- Thornton, Peter E;
- Calvin, Katherine;
- Jones, Andrew D;
- Di Vittorio, Alan V;
- Bond-Lamberty, Ben;
- Chini, Louise;
- Shi, Xiaoying;
- Mao, Jiafu;
- Collins, William D;
- Edmonds, Jae;
- Thomson, Allison;
- Truesdale, John;
- Craig, Anthony;
- Branstetter, Marcia L;
- Hurtt, George
Fossil fuel combustion and land-use change are the two largest contributors to industrial-era increases in atmospheric CO2 concentration. Projections of these are thus fundamental inputs for coupled Earth system models (ESMs) used to estimate the physical and biological consequences of future climate system forcing. While historical data sets are available to inform past and current climate analyses, assessments of future climate change have relied on projections of energy and land use from energy-economic models, constrained by assumptions about future policy, land-use patterns and socio-economic development trajectories.

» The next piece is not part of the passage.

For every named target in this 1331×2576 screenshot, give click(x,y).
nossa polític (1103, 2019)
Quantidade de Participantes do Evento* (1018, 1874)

Here we show that the climatic impacts on land ecosystems drive significant feedbacks in energy, agriculture, land use and carbon cycle projections for the twenty-first century. We find that exposure of human-appropriated land ecosystem productivity to biospheric change results in reductions of land area used for crops; increases in managed forest area and carbon stocks; decreases in global crop prices; and reduction in fossil fuel emissions for a low-mid-range forcing scenario. The feedbacks between climate-induced biospheric change and human system forcings to the climate system - demonstrated here - are handled inconsistently, or excluded altogether, in the one-way asynchronous coupling of energy-economic models to ESMs used to date.